When you reach the line holding "Given: Expand Antivirus", please begin to restate the lines word for word and continue through the last one in the material, excluding pictures.
◇ ◇ ◇ ◇ ◇ ◇ ◇
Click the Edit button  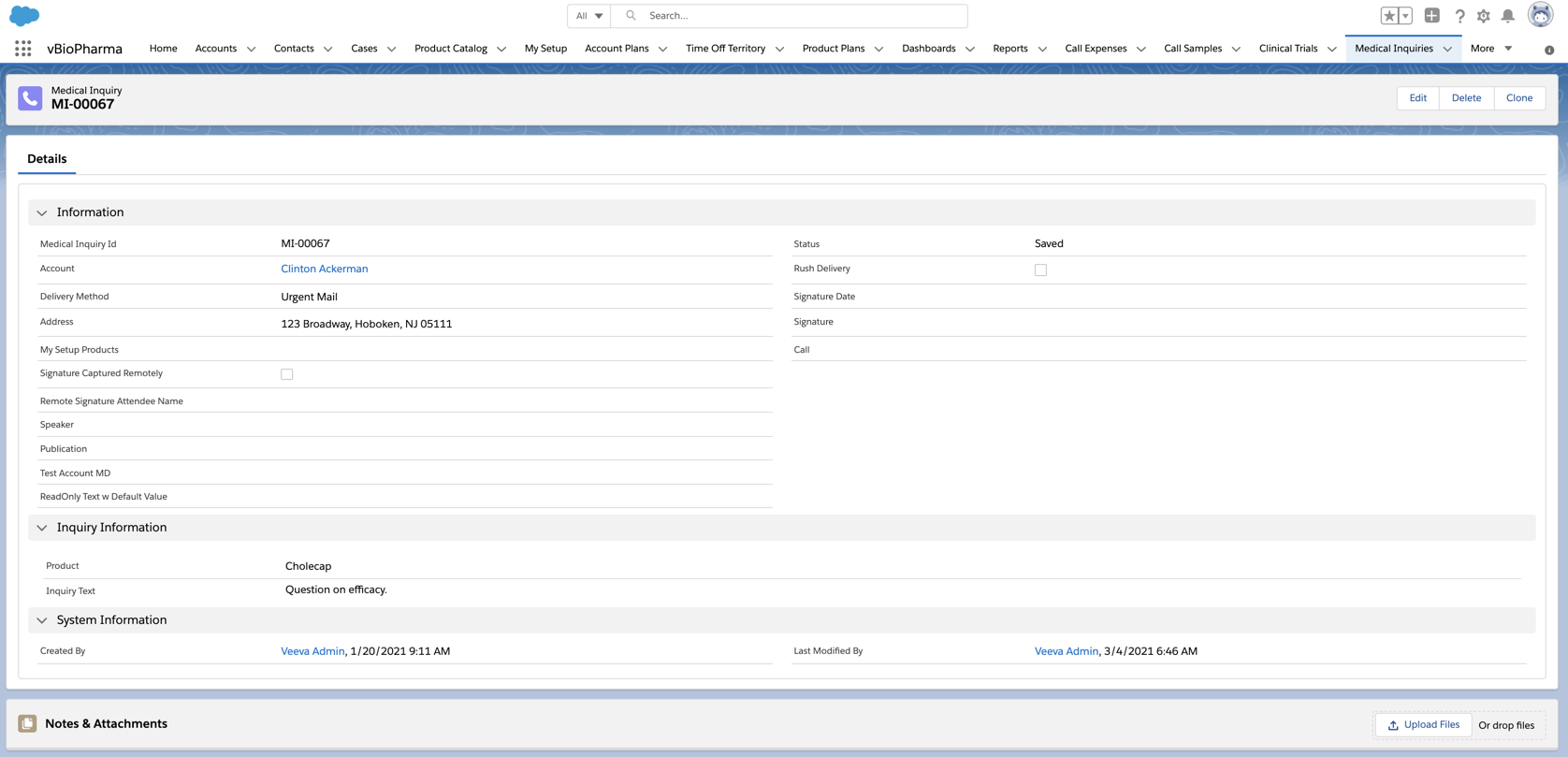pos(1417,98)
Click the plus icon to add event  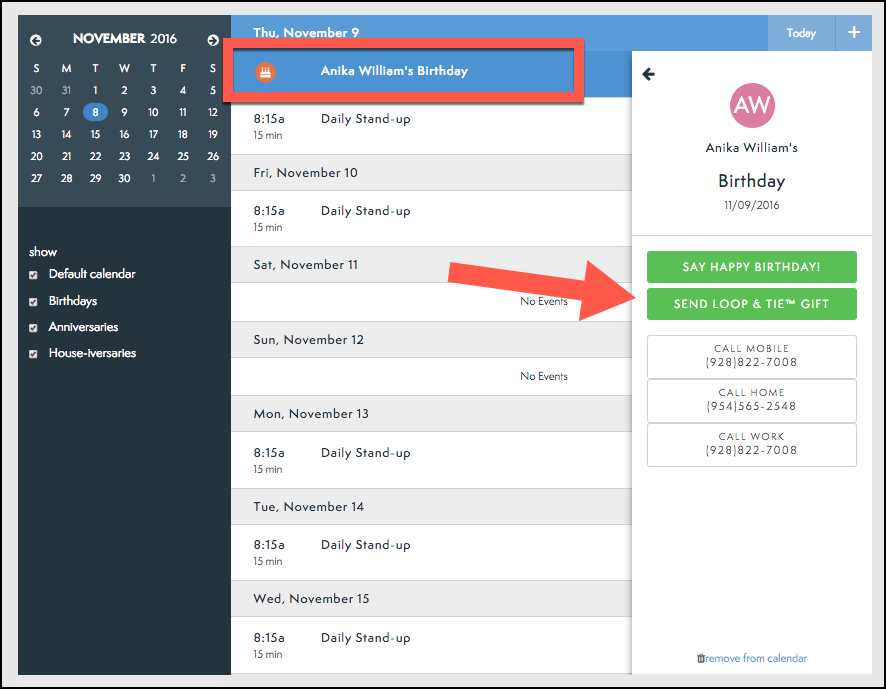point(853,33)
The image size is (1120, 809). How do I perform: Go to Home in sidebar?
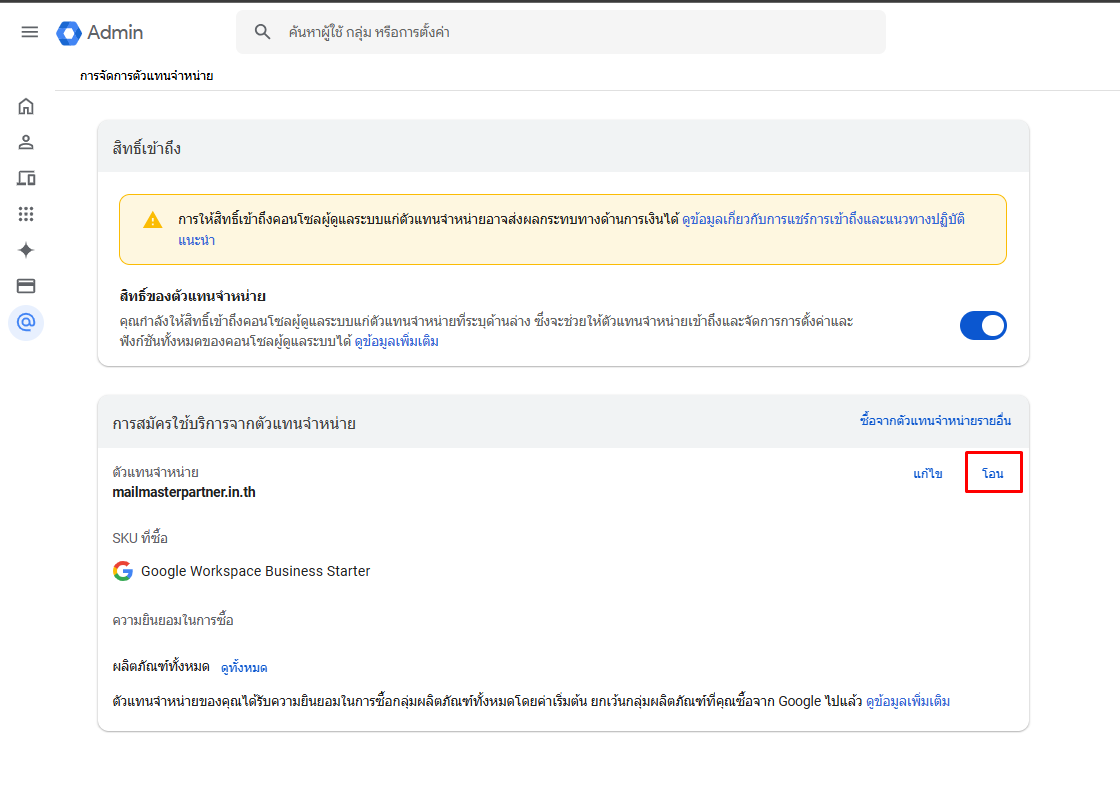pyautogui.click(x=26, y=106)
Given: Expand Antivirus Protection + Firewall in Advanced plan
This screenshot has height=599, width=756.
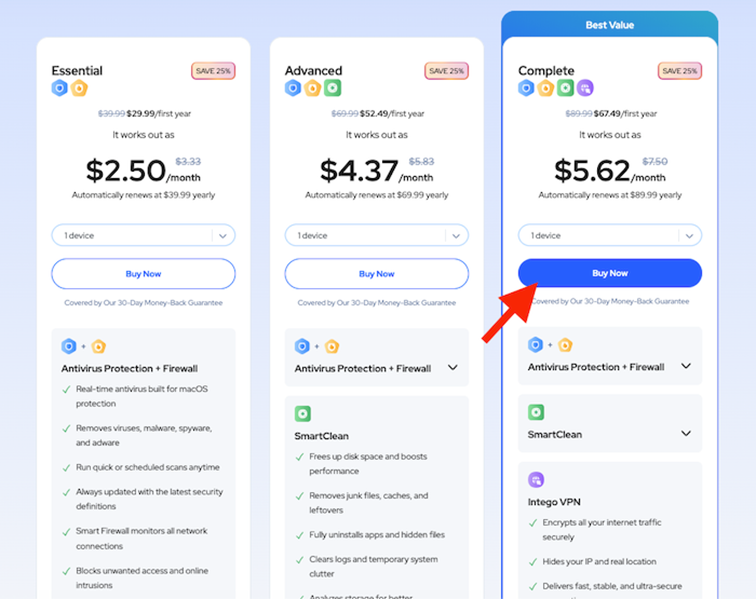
◇ ◇ ◇ ◇ ◇ ◇ ◇
Solution to this problem:
Given: Expand Antivirus Protection + Firewall in Advanced plan
This screenshot has height=599, width=756.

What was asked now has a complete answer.